彼女は18歳という若さでなくなった
畑と畑の間を一本の舗装された立派な道が、ずっと先まで続いています。
私はバスに乗っていました。
運転手さんの真後ろにある座席に座っているので、バスが進んでいる道路の先が、延々と続いていて、一点に収束しているのが見えます。
野比のび太が「ちだいらせん」と読んで両親からガッカリされた地平線が、夏の終わりに青い空と畑の緑を境目にしてまだ残っているこの景色というものは、この辺りがどれだけ田舎であり、そして自分が田舎者であると言うことを強く再認識させてくれる景色です。
そんな辺鄙で何も無い場所、砂漠で見つけたオアシスのように存在している私が通っていた高校の社会的位置というものを、如実に表していると言うことは否定するする必要も無い事でしょう。
むしろ必然と言えます。
釈明するするならば、さらにこの道を三キロ進んだところに別の高校があるのですが、私が受験する事ができた学区の中では申し訳ないけれどもそちらが最底辺であって、私が通っていた高校は、その一つ上のランクであったという事実を声高く訴えたいところではあります。
そんな二つの高校が、少子化で入学してくる生徒の減少に伴い統廃合されることが決まり、本日の閉校式をもって正式に消滅する事になりました。

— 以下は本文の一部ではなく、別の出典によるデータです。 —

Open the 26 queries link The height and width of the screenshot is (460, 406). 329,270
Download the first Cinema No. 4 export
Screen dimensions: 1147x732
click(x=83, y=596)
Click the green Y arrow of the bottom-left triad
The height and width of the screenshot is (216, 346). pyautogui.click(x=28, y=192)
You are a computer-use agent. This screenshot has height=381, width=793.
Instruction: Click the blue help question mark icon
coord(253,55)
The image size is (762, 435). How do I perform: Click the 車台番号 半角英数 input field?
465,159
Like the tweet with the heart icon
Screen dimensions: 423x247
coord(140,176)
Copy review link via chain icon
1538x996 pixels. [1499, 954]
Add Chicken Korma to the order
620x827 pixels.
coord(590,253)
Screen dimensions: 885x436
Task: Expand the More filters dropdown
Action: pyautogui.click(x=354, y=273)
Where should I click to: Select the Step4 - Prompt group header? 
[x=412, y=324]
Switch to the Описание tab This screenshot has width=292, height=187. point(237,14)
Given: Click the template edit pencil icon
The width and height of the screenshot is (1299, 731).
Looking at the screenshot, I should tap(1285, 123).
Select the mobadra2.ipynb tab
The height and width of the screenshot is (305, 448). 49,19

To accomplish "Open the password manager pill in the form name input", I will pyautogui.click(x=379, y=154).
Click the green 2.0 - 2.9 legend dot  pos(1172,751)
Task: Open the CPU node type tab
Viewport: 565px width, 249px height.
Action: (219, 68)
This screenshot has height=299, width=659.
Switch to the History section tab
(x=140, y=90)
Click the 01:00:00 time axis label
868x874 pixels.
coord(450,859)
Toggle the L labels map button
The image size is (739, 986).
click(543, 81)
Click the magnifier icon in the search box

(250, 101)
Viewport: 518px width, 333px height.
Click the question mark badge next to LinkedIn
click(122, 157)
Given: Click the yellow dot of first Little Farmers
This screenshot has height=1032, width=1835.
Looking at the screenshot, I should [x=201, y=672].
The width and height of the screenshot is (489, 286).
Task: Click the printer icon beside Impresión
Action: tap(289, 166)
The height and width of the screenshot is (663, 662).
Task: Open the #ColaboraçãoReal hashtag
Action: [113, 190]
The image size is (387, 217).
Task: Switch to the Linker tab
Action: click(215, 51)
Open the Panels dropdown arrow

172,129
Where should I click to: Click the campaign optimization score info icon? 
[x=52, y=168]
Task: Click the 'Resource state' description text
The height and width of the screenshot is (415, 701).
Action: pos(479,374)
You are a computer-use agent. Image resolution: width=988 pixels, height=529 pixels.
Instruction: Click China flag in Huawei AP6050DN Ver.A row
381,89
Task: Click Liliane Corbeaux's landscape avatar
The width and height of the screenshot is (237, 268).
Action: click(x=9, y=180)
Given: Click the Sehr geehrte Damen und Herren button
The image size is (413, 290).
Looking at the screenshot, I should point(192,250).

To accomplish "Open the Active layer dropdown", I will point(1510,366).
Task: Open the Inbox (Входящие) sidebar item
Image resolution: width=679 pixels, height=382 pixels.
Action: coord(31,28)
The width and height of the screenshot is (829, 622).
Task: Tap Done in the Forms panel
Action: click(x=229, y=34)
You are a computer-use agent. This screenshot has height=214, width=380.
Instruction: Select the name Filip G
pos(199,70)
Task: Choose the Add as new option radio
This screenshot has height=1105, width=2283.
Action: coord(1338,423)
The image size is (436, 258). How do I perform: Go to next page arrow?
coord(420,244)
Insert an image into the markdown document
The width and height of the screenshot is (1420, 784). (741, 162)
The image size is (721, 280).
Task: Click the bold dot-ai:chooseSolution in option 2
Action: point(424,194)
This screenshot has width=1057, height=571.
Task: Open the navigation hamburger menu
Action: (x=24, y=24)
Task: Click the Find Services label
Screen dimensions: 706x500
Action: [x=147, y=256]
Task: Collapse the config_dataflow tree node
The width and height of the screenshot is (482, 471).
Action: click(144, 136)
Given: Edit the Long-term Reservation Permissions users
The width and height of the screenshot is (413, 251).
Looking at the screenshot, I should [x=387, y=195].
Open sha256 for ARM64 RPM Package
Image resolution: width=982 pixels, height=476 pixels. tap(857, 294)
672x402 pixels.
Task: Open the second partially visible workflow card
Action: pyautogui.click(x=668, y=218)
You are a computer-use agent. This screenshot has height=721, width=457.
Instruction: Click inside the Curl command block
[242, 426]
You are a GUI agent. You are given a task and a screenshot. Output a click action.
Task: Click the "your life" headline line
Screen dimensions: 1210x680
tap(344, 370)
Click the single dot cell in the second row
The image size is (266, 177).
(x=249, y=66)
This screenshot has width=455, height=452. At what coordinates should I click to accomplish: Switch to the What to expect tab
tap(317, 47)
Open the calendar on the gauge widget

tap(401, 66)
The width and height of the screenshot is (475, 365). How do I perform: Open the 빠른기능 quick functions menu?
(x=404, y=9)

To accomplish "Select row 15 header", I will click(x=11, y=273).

正直言えば、高校時代に桃色に溺れた淫欲の日々とか、勝負に負ければ涙を流すほど熱中した部活動などいう事には全く縁もゆかりも無く、ただ学力と金銭面の事情が合う学校がそこしか無いという理由だけで通っていたので、たいして思い入れもありません。
あえて言うならば、無駄に過ぎていった三年間と言っても過言ではないくらいなのだけれども、それはそこに存在しているからそう思えていただけであり、やはり無くなってしまうと思えば多少でも残念に思う気持ちが湧き出た事に、自分で驚いてしまうくらいです。
新設される高校では、建物自体は私が通っていた高校の校舎を使うそうなので、ただ単純に名前が変わるだけなのですが、それはやはり私が通っていた高校とは別物に思えます。
制服も男子は学ラン、女子はセーラ服に蒼いスカーフだったものがブレザーにネクタイ、女子はチェック柄のスカートに替わるそうで、市内からセーラー服が消滅するそうです。
世の中の偉い人の中にはセーラー服に何か怨みでもある人がいるのか、それともチェック柄のスカートに強く性的興奮を覚える人がいるのかどうかは知りませんが、最期の灯が消えてしまうと言うことは、セーラー服マニアとして残念でしかありません。
同窓会から閉校式の開催を伝える手紙が来たのは先月のことで、今となってはクラスメイトの名前も顔もほとんど覚えていない私が出席する理由は無いのですが、唯一、インターネットのFBで繋がりのある友人に誘われたので、顔を出すことにしました。
卒業から26年も経っており、頭部の薄さと腹部の突出は当時の私をまるで別人に変えているので、クラスメイトや知り合いがいたところで私と気がつく人はいないだろうなと思いながら、その高校に向かう生徒しか下りないと言うバス停で下りると、私は校舎に向かって歩き始めました。
「佐藤くん、久しぶり」
そう声をかけてきたのは当時、寝れないほど大好きで、告白をして振られた事もある小鮫さんだった。
小鮫さんはもちろん私と同じように歳を取っていて、私が最期に卒業式で見た18歳の頃の彼女とは当たり前だけれども、すっかり変わっていたのでした。